→ Bagian Teks:
# # # # #

Universitas Syiah Kuala (USK) Aceh menjadi tuan rumah Indonesia Dispute Board Forum 2023 yang diselenggarakan Dewan Sengketa Indonesia (DSI) pada 3-5 Maret 2023 di Gedung AAC Dayan Dawood, Darussalam, Banda Aceh.
Ketua Panitia, Zubir, mengatakan Indonesia Dispute Board ini merupakan yang kedua kalinya digelar. Sebelum, kegiatan yang sama pernah dilaksanakan di Jawa Tengah. Dipilihnya Aceh untuk menggelar event ini karena beberapa pertimbangan. Di antaranya adalah, Aceh pernah mencatatkan sejarah besar terkait upaya mediasi, yaitu peristiwa perdamaian antara Pemerintah Indonesia dengan Gerakan Aceh Merdeka (GAM).
“Inilah salah satu hasil mediasi terbesar yang tercatat dalam sejarah Aceh, jadi kenapa ada kaitannya hari ini Aceh menjadi tuan rumah Indonesia Dispute Board Forum 2023,” ucapnya.
Presiden DSI, Sabela Gayo, menyampaikan kegiatan ini melibatkan pemateri lintas sektoral terkait mediasi, abitrase maupun ajudikasi. Mereka berkumpul untuk mendiskusikan isu-isu terkini terkait perkembangan sistem alternatif penyelesaian sengketa.
Maka, dipilihnya Aceh sebagai tempat pelaksanaan event ini sangat tepat. Karena ada banyak hal baru yang bisa dipelajari dari Aceh, seperti tema kegiatan ini Restorative Justice: Belajar dari Pengalaman Aceh untuk Indonesia
“Tentu ada sesuatu yang ingin kita pelajari dari best practice yang sudah diajarkan restorative justice yang telah dipelajari di Aceh,” ucapnya.

# # # # #

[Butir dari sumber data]

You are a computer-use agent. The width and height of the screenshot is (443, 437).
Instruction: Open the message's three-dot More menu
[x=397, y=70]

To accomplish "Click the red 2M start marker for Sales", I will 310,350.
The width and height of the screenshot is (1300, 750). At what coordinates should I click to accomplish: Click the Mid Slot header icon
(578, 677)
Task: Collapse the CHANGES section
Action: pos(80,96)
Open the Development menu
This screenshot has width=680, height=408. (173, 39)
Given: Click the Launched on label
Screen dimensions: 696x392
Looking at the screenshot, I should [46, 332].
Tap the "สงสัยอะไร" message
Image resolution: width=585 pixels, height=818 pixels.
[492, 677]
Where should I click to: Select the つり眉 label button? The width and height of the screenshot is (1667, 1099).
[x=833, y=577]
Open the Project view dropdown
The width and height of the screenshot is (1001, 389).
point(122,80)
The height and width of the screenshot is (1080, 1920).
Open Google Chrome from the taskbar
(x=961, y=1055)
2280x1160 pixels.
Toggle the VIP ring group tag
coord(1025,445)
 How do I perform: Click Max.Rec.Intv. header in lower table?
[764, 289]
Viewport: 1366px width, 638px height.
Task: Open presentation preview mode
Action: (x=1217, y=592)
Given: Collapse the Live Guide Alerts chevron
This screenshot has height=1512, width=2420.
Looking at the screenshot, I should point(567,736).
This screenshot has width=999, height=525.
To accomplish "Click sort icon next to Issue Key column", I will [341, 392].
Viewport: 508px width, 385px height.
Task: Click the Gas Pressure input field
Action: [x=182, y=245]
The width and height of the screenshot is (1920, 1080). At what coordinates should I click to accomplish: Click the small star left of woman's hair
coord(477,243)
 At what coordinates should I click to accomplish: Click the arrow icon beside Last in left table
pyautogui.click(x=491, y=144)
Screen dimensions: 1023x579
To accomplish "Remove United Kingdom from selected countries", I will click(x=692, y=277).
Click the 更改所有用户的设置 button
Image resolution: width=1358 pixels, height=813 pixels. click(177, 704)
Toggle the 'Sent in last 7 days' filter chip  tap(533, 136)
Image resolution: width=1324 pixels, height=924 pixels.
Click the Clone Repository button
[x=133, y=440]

# # # # #

→ Tugas yang Dikerjakan:
a) Tuliskan persis bagian artikel tentang forum sengketa di Aceh, dari "Ketua Panitia, Zubir, mengatakan" sampai dengan "alternatif penyelesaian sengketa.".
b) Menurut artikel tentang forum sengketa di Aceh, di mana kegiatan yang sama pernah dilaksanakan sebelumnya?
c) Lanjutkan artikel tentang forum sengketa di Aceh, mulai setelah kalimat terakhirnya.

→ Jawaban Tiap Tugas:
a)
Ketua Panitia, Zubir, mengatakan Indonesia Dispute Board ini merupakan yang kedua kalinya digelar. Sebelum, kegiatan yang sama pernah dilaksanakan di Jawa Tengah. Dipilihnya Aceh untuk menggelar event ini karena beberapa pertimbangan. Di antaranya adalah, Aceh pernah mencatatkan sejarah besar terkait upaya mediasi, yaitu peristiwa perdamaian antara Pemerintah Indonesia dengan Gerakan Aceh Merdeka (GAM).
“Inilah salah satu hasil mediasi terbesar yang tercatat dalam sejarah Aceh, jadi kenapa ada kaitannya hari ini Aceh menjadi tuan rumah Indonesia Dispute Board Forum 2023,” ucapnya.
Presiden DSI, Sabela Gayo, menyampaikan kegiatan ini melibatkan pemateri lintas sektoral terkait mediasi, abitrase maupun ajudikasi. Mereka berkumpul untuk mendiskusikan isu-isu terkini terkait perkembangan sistem alternatif penyelesaian sengketa.

b) Di Jawa Tengah.

c)
Dirinya mengungkapkan, saat ini DSI memiliki 1.535 mediator yang bersertifkasi dan 80 persen di antaranya sudah terdaftar di Pengadilan Negeri dan Agama seluruh Indonesia. Dia berharap, keberadaan mediator tersebut memberikan kontribusi dalam rangka mendorong penyelesaian sengketa dengan menggunakan pola alternatif penyelesaian sengketa yaitu pola mediasi.
Wakil Rektor I USK, Prof. Agussabti, menyambut baik terlaksananya kegiatan ini. Menurutnya, event ini adalah tindak lanjut dari MoU antara USK dengan DSI pada September 2022 lalu. Setidaknya ada tiga poin penting dalam kesepakatan tersebut, yaitu mensosialisasikan alternatif penyelesaian sengketa, pelatihan dan pendidikan, serta riset dan publikasi ilmiah terkait alternatif penyelesaian sengketa.
“Kita berharap, ke depan banyak persoalan sengketa tidak lagi diselesaikan di pengadilan. Tapi bisa diselesaikan di luar pengadilan. Ini sudah dicontohkan di Aceh,” ucapnya.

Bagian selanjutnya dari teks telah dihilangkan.